今回の記事では漫画喫茶の開業資金の内訳や調達方法について紹介しています。さらに漫画喫茶で黒字経営するためのコツや物件選びについてもまとめています。
もくじ
1. 漫画喫茶の開業資金
漫画喫茶の開業資金は、開業にかかる初期費用と運営にかかるランニングコストに分けられます。
1-2. 初期費用と内訳
どの地域に出店するかによっても金額は大きく異なりますが、20坪程度の漫画喫茶を開業する場合は、最低でも1,300万円の初期資金がかかります。初期費用の内訳は以下のとおりです。
・物件取得に関する費用
物件取得のためには前家賃だけでなく仲介手数料や礼金、保証金を支払います。契約内容によっても異なりますが、通常は仲介手数料や礼金は家賃の1カ月分を、保証金は家賃の10カ月分を支払います。家賃が20万円の物件を取得する場合は200万円がかかります。
・外装や内装の工事費
漫画喫茶を開業するためには外装や内装の工事も必要です。漫画喫茶によっては、軽食を提供するところやシャワー室を設置しているところもあります。

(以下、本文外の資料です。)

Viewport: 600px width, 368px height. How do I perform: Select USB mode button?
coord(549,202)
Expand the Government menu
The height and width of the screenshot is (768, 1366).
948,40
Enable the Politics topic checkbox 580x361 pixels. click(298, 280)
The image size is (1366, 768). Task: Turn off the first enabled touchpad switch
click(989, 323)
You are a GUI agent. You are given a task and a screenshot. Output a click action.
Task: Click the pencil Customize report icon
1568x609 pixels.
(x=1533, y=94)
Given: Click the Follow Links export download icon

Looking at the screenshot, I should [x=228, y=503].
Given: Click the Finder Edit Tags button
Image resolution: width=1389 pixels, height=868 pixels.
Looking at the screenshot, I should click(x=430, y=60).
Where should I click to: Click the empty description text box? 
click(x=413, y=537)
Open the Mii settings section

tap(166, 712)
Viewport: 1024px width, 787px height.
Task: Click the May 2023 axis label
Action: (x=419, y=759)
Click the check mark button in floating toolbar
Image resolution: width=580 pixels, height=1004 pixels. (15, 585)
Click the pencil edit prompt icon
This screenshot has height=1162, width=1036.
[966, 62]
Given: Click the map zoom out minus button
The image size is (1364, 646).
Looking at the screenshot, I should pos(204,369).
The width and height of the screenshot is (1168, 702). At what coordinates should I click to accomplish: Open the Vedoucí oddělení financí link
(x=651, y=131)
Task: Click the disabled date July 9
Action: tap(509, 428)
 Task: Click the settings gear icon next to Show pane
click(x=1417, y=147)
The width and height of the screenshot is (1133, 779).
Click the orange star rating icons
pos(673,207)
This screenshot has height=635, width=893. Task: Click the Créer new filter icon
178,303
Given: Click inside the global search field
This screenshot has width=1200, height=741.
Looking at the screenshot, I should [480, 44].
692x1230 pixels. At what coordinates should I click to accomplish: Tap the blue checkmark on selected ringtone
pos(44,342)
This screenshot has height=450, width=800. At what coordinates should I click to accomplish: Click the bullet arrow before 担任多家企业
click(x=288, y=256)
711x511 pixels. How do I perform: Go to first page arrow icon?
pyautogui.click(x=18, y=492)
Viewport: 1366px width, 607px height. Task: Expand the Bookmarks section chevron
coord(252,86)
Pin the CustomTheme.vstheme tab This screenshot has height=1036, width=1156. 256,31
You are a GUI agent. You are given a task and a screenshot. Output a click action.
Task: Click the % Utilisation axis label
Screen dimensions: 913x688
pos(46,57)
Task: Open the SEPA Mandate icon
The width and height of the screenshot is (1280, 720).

そのような場合では、ガスや水道の配管工事も必要です。20坪程度の漫画喫茶ならば外装や内装の工事費用として500~600万円は必要です。
・厨房設備等の工事費
飲食のできる漫画喫茶を開業する場合は厨房が必要です。店舗の規模によっても異なりますが、厨房設備には100万円前後かかります。またドリンクバーを設置する場合には1台あたり50万円の資金が必要です。
・漫画
漫画の購入費は店舗の大きさにより異なりますが、20坪程度の漫画喫茶でも12,000冊程度の漫画をそろえておく必要があるでしょう。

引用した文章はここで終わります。